Ahora imagínense ustedes que ese hombre en cuestión sea tal como ha salido de la mano de Dios: lleno de vida, fuerte, claro y santo. En su corazón, ninguna mentira, ninguna codicia, ni rebeldía ni violencia. Todo en él está abierto a Dios; en pura armonía con el que le ha creado. Todo está regido y penetrado por Su luz, seguro de Su amor, obediente a Su mandato. Si es tal hombre el que se pone ante: las cosas ¿qué mundo surge de su mirar, sentir, percibir, actuar? ¡El Paraíso! "Paraíso" es el mundo, tal como se forma constantemente en torno al hombre que es imagen de Dios y no quiere ser nada más que Su imagen; el que ama a Dios, el que Le obedece y asume constantemente al mundo en la sagrada unidad.
Ya ven ustedes que aquello de que se trata es algo totalmente diverso de lo que se dice desde un punto de vista naturalista, o romántico, o despreciador, o concupiscente.

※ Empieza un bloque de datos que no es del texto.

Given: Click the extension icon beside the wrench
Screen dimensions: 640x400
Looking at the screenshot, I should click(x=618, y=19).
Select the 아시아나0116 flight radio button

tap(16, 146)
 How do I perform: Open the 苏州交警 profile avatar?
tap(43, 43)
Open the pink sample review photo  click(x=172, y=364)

Ese Paraíso era el mundo que Dios había querido realmente; el segundo mundo que había de surgir constantemente del encuentro del hombre con el primer mundo. Y en él debía tener lugar y ser producido todo cuanto se llama vida humana y trabajo humano: conocimiento y comunidad, realización y arte; pero en gracia, verdad, pureza y obediencia.

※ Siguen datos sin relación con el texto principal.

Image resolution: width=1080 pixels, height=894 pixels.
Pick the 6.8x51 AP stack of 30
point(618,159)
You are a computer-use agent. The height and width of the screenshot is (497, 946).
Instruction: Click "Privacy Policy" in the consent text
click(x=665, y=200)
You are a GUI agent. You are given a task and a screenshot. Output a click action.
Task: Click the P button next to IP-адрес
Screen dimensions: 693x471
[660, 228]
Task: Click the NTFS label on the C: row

Al considerarlo así, también nos resulta claro algo más: que esta situación no estaba asegurada, sino puesta a prueba. Que el sol se levanta cuando llega el momento; que una cosa caiga cuando se la suelta; que una materia arda cuando se la pone a una determinada temperatura: todo esto es seguro, pues las leyes de la Naturaleza lo garantizan. En cambio, la acción del hombre es libre, y libertad significa que la acción se produce en la forma del brotar, del surgimiento desde el origen interior que se posee a sí mismo. Aquí no hay ninguna seguridad, pues ésta inmediatamente destruiría la libertad. Aquí está todo expuesto.
Entonces ¿qué expuesta y arriesgada debe estar una situación que procede tan enteramente de la gracia y agrado de Dios como aquella que se llama Paraíso, en la cual el Señor de todas las cosas pone al hombre su mundo en las manos, para que el hombre construya en él su reino, que con eso mismo había de hacerse Reino de Dios? ¡Cómo debía pasar esto por la prueba de la fidelidad!

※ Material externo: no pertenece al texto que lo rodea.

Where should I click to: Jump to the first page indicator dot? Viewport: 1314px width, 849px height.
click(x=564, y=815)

Por eso nos dicen luego que, "en medio del jardín", en el centro del entero conjunto divino que se llama "Paraíso", se eleva un signo por el cual el hombre está a prueba: "Y el Señor Dios hizo brotar de la tierra toda clase de árboles, hermosos de ver y buenos para comer... pero en medio del jardín, también el árbol del conocimiento del bien y del mal... Le mandó: De todos los árboles del jardín puedes comer; sólo del árbol del conocimiento del bien y del mal no puedes comer; pues el día que comas de él, morirás" (Gen., 2,9 y 16-17).
En ese árbol ha de decidirse si el hombre quiere vivir en la verdad de la semejanza a Dios o si tiene la pretensión de ser prototipo: si quiere ser criatura de Dios, o si pretende subsistir sobre lo suyo propio: si quiere amar a Dios y obedecerle, y a partir de ahí elevarse a una libertad cada vez mayor, o si quiere tomarse, a sí mismo y al mundo, bajo su propio dominio.
Ahí se decidió el destino del hombre: el de nuestros antepasados, y en ellos, el nuestro propio. Pero también —lo decimos con gran respeto— se decidió algo para Dios mismo. Pues la obra que Dios había llenado de tan divino sentido y que tanto amaba, la había puesto en manos del hombre, confiando en él para que la conservase con gloria y realizase en ella un trabajo que proseguiría la obra de Dios. Pero el hombre traicionó esa confianza, con el intento impío de quitarle a Dios Su mundo de las manos.